▶ CONSIGNE
Veuillez recopier à l'identique le passage de l'extrait ci-dessous sur Léonard de Vinci, depuis « Mais qui en » jusqu'à « lui est attribué. ».

------ EXTRAIT DU DOCUMENT ------

Léonard De Vinci dessinait beaucoup sans forcément peindre après.
Mais qui en est l’auteur ? Plusieurs indices glanés dans le laboratoire du C2RMF font nettement pencher la balance du côté de Léonard. On y retrouve la technique phare du maître, le sfumato, qui permet d’estomper les contours, sur le visage et la chevelure. Par ailleurs, l’orientation des hachures serrées pour rendre les ombres est caractéristique d’un gaucher. Et, c’est de notoriété publique, le plus fameux des peintres gauchers s’appelle Léonard de Vinci. Enfin, un dessin préparatoire au carton, provenant des collections de la reine d’Angleterre, que l’on pourra admirer au musée Condé, lui est attribué.

------ DONNÉES ------

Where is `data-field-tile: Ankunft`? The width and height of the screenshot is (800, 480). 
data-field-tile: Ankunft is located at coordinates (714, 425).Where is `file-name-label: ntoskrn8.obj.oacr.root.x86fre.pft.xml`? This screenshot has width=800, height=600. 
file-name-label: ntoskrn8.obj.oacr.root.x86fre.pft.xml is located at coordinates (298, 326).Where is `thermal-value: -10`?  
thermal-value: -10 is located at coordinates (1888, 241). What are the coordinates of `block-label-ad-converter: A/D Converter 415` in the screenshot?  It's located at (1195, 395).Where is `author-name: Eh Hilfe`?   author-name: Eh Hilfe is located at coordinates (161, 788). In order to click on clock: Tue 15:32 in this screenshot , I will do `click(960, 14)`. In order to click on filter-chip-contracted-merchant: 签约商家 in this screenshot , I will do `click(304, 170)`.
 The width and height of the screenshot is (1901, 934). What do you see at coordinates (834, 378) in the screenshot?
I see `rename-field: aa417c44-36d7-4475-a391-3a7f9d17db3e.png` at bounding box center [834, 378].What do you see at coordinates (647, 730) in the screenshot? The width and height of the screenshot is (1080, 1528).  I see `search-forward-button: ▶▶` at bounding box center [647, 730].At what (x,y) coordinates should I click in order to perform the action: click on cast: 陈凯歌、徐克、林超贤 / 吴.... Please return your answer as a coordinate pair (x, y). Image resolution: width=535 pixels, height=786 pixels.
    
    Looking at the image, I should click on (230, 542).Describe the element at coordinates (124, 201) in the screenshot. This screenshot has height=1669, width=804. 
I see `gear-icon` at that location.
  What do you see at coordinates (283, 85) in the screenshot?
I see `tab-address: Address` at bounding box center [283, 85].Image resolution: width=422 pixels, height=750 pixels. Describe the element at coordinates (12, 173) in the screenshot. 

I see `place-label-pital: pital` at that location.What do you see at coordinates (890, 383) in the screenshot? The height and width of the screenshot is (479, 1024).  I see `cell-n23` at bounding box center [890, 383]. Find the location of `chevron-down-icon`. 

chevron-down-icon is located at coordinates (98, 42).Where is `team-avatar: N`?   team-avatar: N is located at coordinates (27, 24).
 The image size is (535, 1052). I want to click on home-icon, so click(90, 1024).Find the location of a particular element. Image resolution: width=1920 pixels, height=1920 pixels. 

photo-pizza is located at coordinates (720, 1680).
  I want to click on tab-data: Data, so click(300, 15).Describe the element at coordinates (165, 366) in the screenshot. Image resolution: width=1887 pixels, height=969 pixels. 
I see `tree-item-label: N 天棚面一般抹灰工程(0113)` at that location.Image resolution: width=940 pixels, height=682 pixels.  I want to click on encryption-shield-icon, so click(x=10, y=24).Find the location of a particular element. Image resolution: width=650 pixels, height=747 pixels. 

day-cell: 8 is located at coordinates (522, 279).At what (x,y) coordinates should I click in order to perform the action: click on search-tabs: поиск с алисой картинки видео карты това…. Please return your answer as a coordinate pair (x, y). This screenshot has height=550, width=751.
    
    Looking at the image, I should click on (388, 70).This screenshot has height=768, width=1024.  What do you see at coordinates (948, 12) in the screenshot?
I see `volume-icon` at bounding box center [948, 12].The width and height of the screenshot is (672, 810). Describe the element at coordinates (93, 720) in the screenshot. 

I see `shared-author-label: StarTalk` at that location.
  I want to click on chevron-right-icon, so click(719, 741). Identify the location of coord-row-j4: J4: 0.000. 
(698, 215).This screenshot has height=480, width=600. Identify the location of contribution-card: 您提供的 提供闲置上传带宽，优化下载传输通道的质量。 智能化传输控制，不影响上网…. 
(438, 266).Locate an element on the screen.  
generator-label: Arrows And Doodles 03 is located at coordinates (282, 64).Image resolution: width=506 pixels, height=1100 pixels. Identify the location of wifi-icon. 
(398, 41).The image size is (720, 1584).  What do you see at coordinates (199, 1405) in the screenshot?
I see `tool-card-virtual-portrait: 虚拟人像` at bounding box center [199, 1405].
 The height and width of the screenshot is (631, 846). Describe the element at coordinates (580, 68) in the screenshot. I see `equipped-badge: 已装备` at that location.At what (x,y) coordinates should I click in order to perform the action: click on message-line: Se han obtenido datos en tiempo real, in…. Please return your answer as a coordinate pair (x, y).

------

▶ RÉPONSE
Mais qui en est l’auteur ? Plusieurs indices glanés dans le laboratoire du C2RMF font nettement pencher la balance du côté de Léonard. On y retrouve la technique phare du maître, le sfumato, qui permet d’estomper les contours, sur le visage et la chevelure. Par ailleurs, l’orientation des hachures serrées pour rendre les ombres est caractéristique d’un gaucher. Et, c’est de notoriété publique, le plus fameux des peintres gauchers s’appelle Léonard de Vinci. Enfin, un dessin préparatoire au carton, provenant des collections de la reine d’Angleterre, que l’on pourra admirer au musée Condé, lui est attribué.